● Activity: Filter the entries and keep only the lines where the string "computer" appears.

START Given data

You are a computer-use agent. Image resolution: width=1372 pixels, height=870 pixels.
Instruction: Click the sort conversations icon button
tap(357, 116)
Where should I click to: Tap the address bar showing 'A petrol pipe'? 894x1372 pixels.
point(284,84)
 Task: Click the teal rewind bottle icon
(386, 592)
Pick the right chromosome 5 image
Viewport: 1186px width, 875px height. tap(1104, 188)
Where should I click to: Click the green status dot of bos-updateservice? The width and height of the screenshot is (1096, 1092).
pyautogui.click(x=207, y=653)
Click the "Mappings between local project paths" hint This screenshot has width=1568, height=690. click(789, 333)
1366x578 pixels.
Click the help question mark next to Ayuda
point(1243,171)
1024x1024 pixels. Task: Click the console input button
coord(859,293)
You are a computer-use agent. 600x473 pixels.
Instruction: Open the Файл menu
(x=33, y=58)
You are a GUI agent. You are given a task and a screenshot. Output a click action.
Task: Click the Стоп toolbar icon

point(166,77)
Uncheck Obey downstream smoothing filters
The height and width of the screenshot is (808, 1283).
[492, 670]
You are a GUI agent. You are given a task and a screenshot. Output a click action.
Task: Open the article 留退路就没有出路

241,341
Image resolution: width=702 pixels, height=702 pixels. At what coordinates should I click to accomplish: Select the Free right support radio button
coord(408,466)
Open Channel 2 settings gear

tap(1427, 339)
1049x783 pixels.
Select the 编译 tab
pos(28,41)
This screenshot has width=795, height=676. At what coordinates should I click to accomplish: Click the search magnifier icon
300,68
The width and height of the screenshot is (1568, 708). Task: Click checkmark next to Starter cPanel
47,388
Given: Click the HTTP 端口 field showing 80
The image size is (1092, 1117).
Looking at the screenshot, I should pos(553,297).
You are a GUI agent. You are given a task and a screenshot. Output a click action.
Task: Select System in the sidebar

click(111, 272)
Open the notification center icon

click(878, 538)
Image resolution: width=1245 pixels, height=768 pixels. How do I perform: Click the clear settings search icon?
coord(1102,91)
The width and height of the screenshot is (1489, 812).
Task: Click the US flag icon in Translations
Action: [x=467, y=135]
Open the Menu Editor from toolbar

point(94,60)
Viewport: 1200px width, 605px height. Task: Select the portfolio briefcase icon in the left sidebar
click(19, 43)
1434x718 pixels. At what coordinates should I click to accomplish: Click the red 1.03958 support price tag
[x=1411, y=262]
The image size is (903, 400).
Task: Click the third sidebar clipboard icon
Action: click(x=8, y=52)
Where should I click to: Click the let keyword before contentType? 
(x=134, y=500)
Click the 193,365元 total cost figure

END Given data

● Exercise solution:
You are a computer-use agent. Image resolution: width=1372 pixels, height=870 pixels.
You are a computer-use agent. 600x473 pixels.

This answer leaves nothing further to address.